### DATA RECORDS
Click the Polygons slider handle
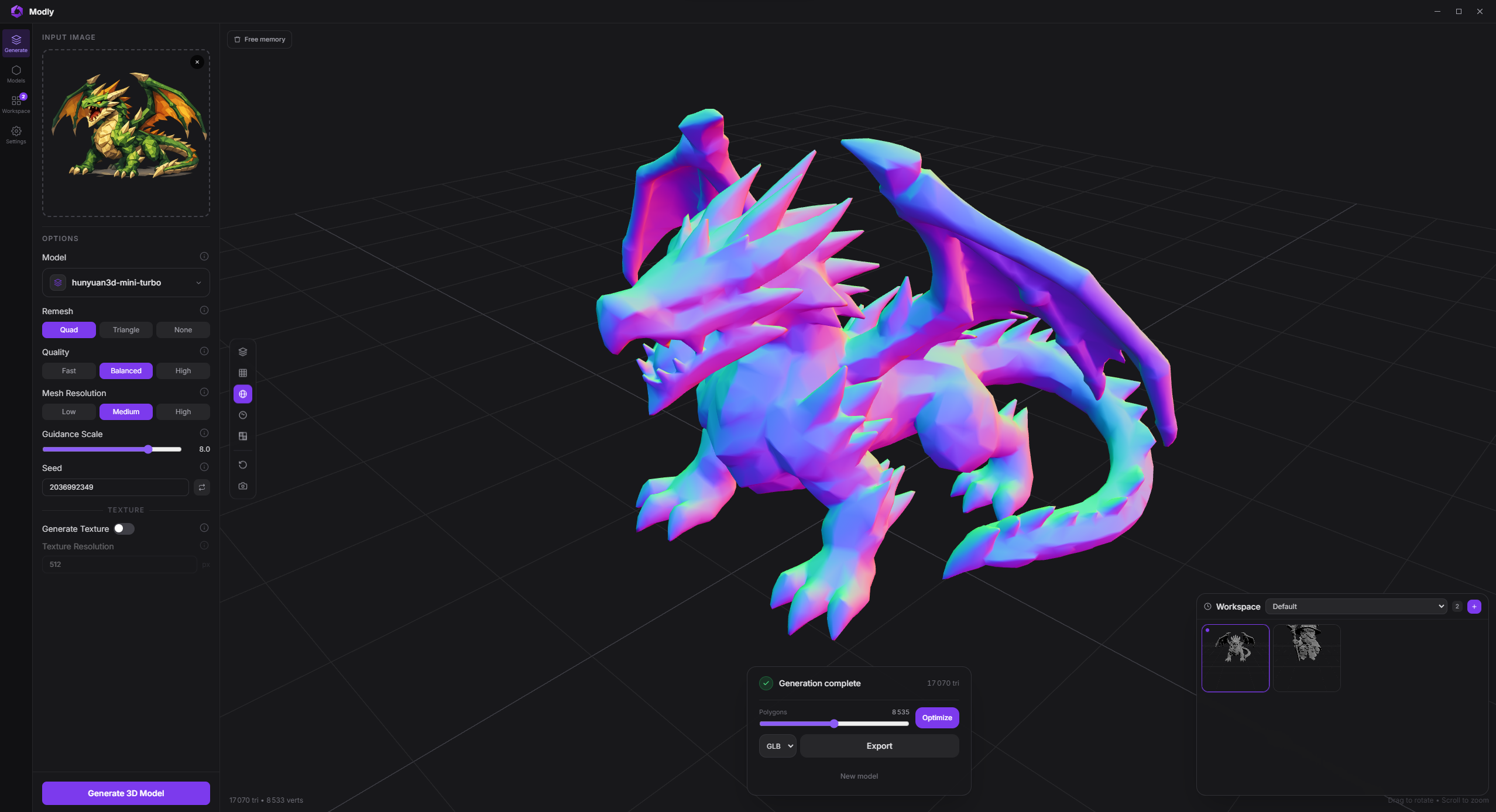This screenshot has width=1496, height=812. (x=834, y=724)
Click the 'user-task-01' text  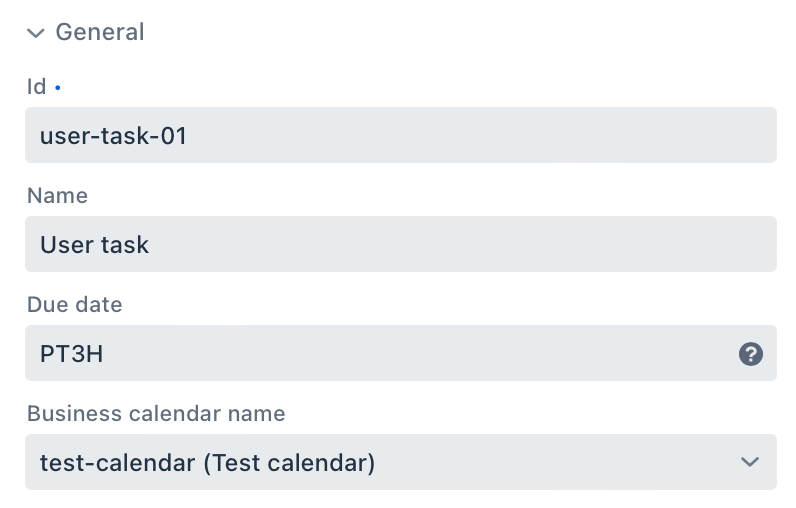pos(113,135)
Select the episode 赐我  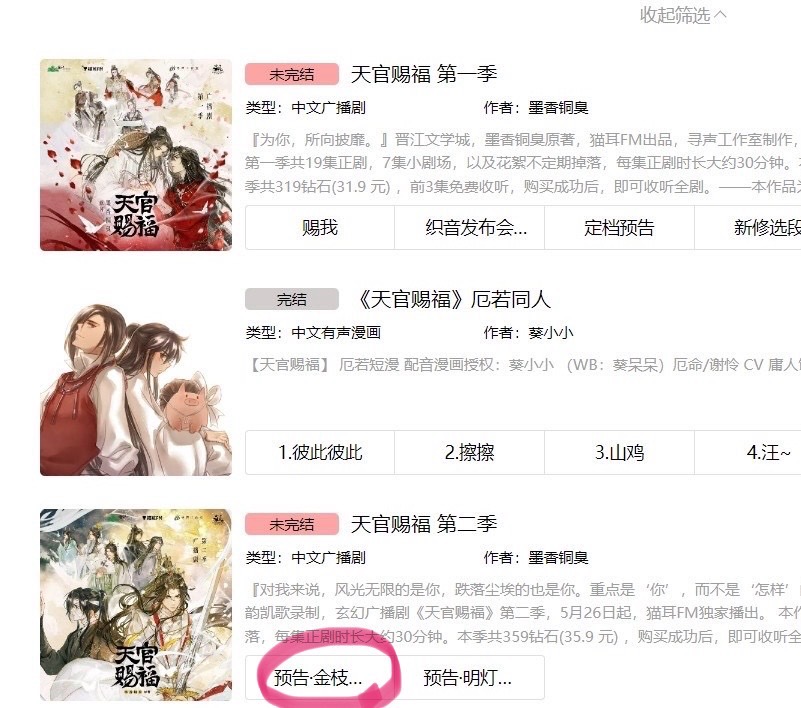320,227
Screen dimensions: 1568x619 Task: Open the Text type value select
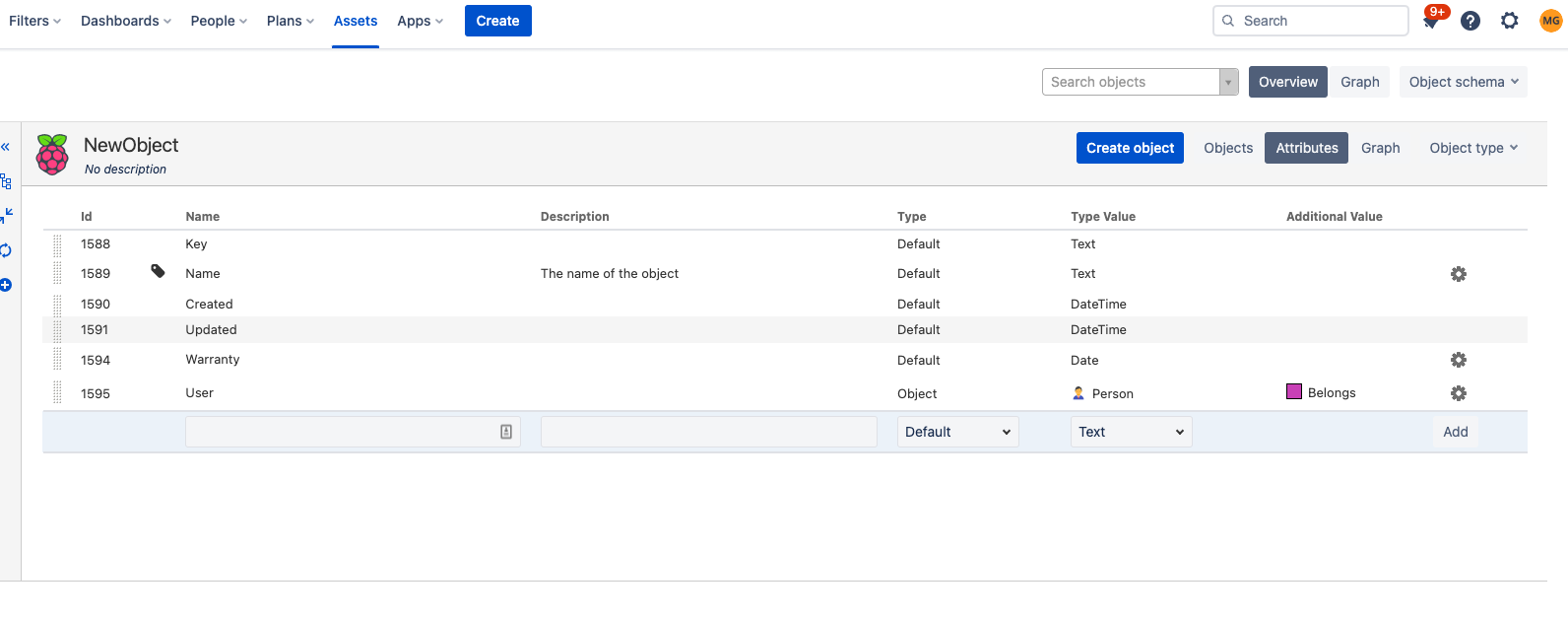(x=1131, y=432)
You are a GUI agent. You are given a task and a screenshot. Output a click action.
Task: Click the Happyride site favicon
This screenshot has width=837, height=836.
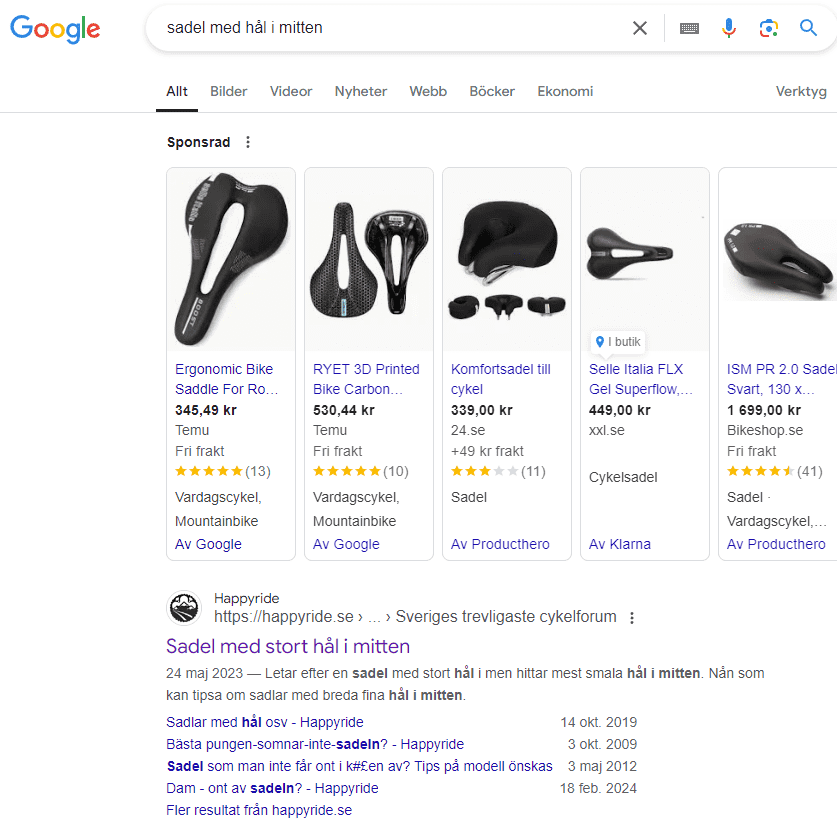point(183,607)
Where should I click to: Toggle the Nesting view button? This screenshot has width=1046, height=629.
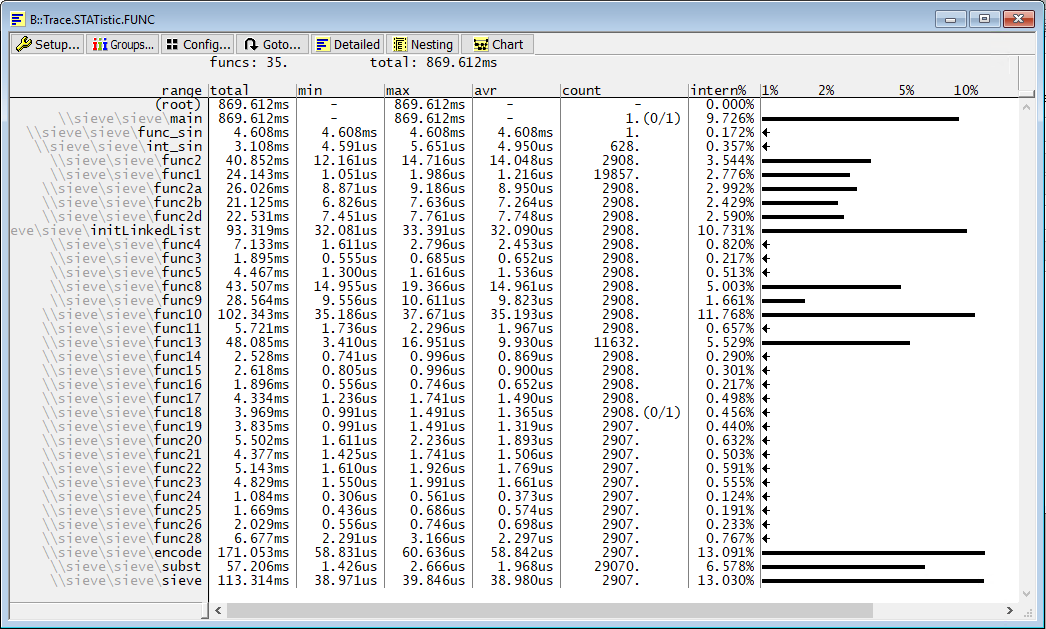[x=423, y=44]
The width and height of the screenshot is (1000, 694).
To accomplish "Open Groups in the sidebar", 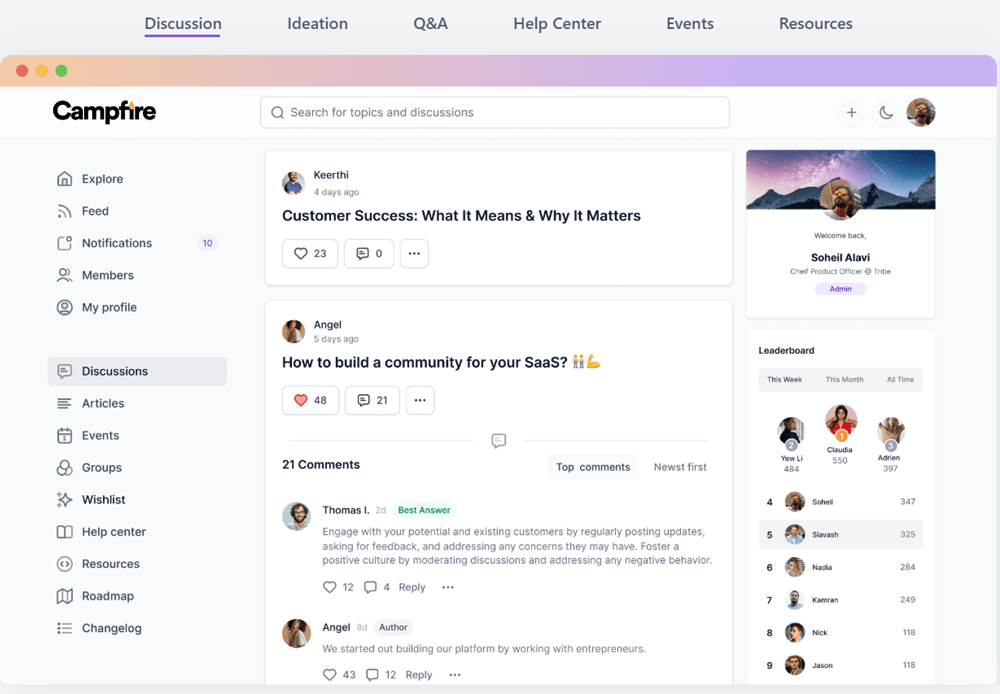I will point(99,467).
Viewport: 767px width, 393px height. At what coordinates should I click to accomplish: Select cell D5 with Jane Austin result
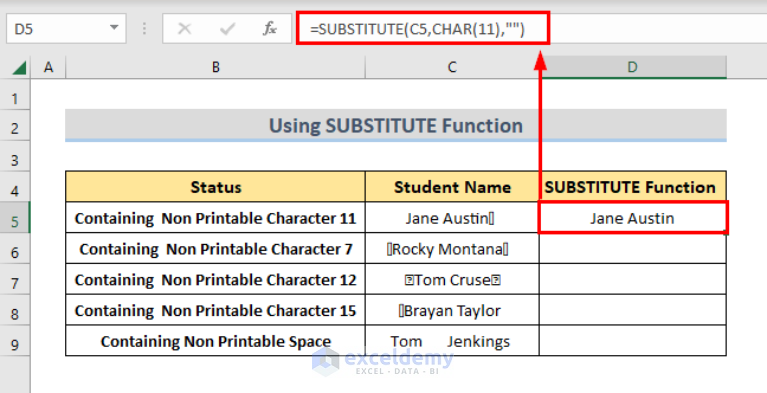tap(632, 218)
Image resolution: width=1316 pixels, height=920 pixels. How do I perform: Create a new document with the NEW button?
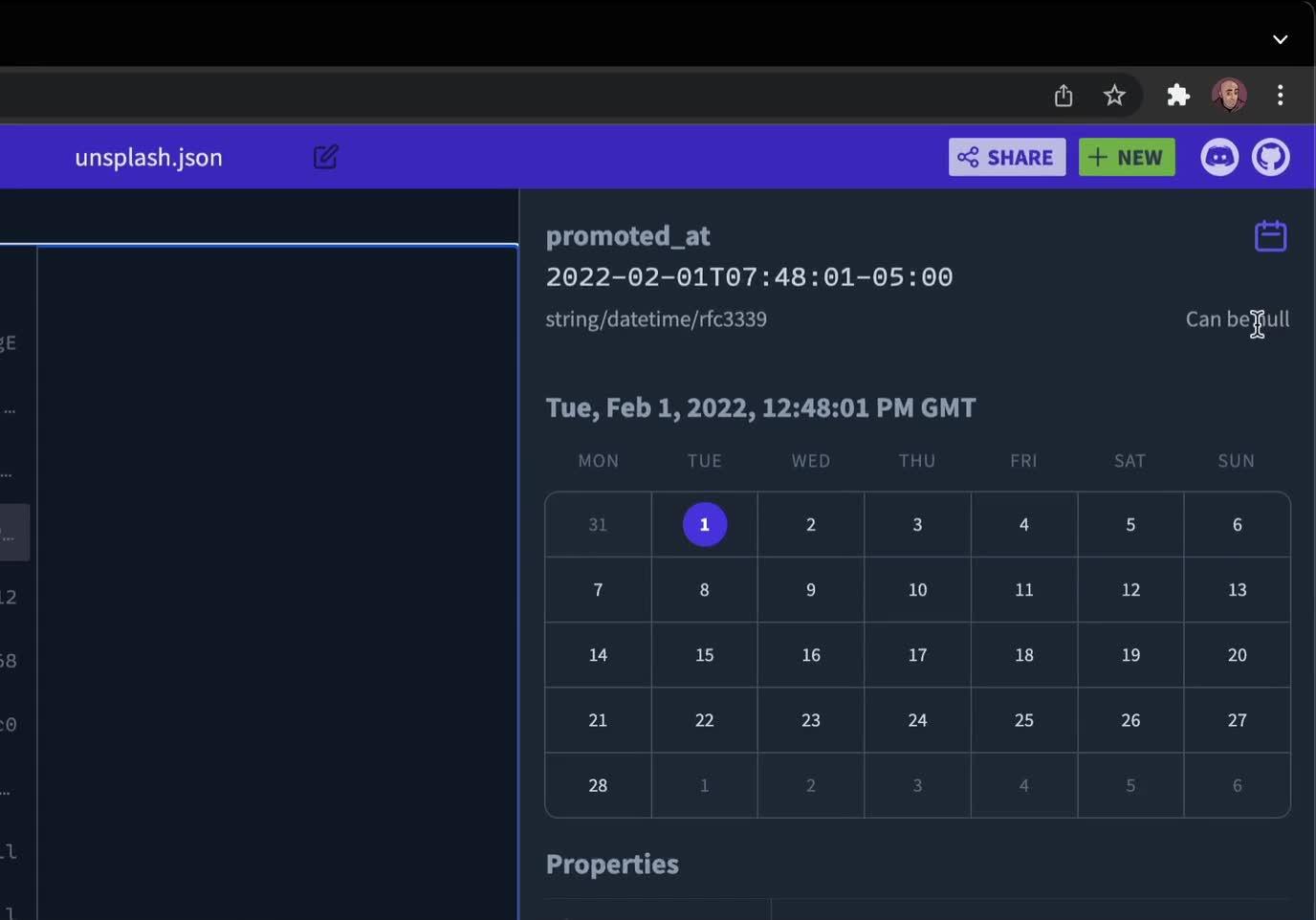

### GIVEN REQUEST
Copy every line above that contains the string "with". Case counts.

### FINAL RESULT
Viewport: 767px width, 393px height. At what coordinates should I click to accomplish: Select cell D5 with Jane Austin result
Image resolution: width=1316 pixels, height=920 pixels. How do I perform: Create a new document with the NEW button?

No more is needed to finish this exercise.